Luke Maye can rebound from a bad half
We had gotten so used to Maye being Superman than when he struggled in the first half, there was a fear that the size that Tennessee had would swallow him whole like Michigan State had. The junior was only two of six from the field in the first half and, with Berry on the bench, seemed lost at times. The offense also seemed to flow away from him, and that was a big reason for the Heels trailing at halftime.
The tendency for Luke had been that if he wasn’t visible in the first half, he was gone for the whole game. It certainly was the case during the Final Four, and for that aforementioned Michigan State game. That wasn’t the case on Sunday, as Maye answered a three-point shot from Tennessee with a layup, and then hit a three-pointer on the very next set. Soon after, he converted a steal from Pinson into a powerful dunk, and the game was on.
Big-time dunk Luke Maye dunk, assist from Pinson.— Dadgum Box Scores (@dadgumboxscores) December 17, 2017
Theo has 7 assists and 5 rebounds. pic.twitter.com/FsnKnQYqlQ
Maye finished tied with his classmate Kenny Williams for 15 points, only topped by Berry’s 21. It may not be his biggest point total of the season, but it may be his most important to date, as it showed he can recover from a rough start. It won’t be the last time a team works to deny him the ball, and seeing him adjust and find his way back into the offense was good. It’ll come in handy during ACC play.

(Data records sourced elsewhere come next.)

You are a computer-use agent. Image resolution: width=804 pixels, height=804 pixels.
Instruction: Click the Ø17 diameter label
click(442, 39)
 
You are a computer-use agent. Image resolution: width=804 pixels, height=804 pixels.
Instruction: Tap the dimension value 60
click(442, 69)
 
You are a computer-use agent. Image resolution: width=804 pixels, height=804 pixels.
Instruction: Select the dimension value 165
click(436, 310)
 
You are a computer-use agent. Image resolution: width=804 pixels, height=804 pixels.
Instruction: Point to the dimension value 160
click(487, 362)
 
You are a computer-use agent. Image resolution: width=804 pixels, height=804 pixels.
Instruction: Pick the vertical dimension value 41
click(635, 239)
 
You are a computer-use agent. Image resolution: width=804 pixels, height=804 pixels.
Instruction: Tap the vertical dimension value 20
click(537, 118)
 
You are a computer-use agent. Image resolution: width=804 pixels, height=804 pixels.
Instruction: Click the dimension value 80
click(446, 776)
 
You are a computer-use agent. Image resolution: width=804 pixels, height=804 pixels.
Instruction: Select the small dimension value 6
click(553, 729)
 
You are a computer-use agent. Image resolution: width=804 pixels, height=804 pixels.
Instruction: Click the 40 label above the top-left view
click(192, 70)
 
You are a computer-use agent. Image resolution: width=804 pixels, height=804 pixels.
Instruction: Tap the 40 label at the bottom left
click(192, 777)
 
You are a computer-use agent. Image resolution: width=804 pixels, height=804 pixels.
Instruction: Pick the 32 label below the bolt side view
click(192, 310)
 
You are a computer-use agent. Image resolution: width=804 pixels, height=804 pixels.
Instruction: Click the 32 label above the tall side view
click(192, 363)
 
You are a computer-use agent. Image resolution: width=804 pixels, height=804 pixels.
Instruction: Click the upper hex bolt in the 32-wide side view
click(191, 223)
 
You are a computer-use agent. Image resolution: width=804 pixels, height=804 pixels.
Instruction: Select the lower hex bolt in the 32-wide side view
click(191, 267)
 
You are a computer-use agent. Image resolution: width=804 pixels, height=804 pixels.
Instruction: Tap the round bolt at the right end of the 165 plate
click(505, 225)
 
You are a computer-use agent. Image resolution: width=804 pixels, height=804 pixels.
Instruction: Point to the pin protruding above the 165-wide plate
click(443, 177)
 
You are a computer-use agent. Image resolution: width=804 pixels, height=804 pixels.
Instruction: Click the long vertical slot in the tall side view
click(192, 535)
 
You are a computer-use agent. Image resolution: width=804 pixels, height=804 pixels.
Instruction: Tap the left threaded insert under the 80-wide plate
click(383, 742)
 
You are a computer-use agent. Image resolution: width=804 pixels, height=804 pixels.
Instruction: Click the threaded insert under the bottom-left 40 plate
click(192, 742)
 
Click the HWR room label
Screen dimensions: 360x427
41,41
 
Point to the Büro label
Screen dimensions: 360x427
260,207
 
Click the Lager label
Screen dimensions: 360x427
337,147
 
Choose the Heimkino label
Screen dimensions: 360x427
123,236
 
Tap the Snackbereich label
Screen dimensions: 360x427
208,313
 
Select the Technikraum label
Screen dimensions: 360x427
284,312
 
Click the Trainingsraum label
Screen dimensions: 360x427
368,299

Jalek Felton still has some growing pains
One of the reasons Maye wasn’t able to get into the flow in the first half was the two fouls from their senior point guard. Roy Williams pulled Berry soon after his second foul, and opted to give the freshman Felton the rest of the half to show what he could do.
It was a typical December move by the veteran head coach. With Seventh Woods likely to be out for a significant portion of the season, if not the whole rest of it, Williams opted to use this as a teaching moment for the young Felton. Today won’t be the last time that Berry will have foul trouble in the first half, as we all remember that Duke game in the ACC Tournament all too well. As Felton is going to be the only backup, it was important for him to take the helm in a big road game to see what he could do.
Felton struggled, there’s no other way to say it. The freshman missed the only two shots he took, had three turnovers, and only two assists. When he was out there, it was a reminder of just how firm a grasp of the offense that Berry had while reminding us how much Felton has to learn. He didn’t do himself any favors in the second half when he lost the ball trying to dribble it between his legs while Williams was doing his “sit Berry before the TV Timeout to steal more rest for him” move.
That said, Tennessee was never able to completely cut out the legs from Carolina. Despite the struggles, the play at the end of the first half was what you want to see from Carolina Basketball. It should help teach the freshman that what he got away with in high school won’t work at this level, and the experience will pay off in the long run. In the end, Carolina got the win with Berry only playing 28 minutes against a top 20 ranked team. There’s a lot to work with.
Overall, to say this is a good win is an undersell. When you look at the circumstances, this is their best of the season so far. It’s also the type of game that the NCAA committee remembers in March when they are setting up seeds. Next up, a sneaky Wofford team that already has a win over the reigning ACC Coach of the Year.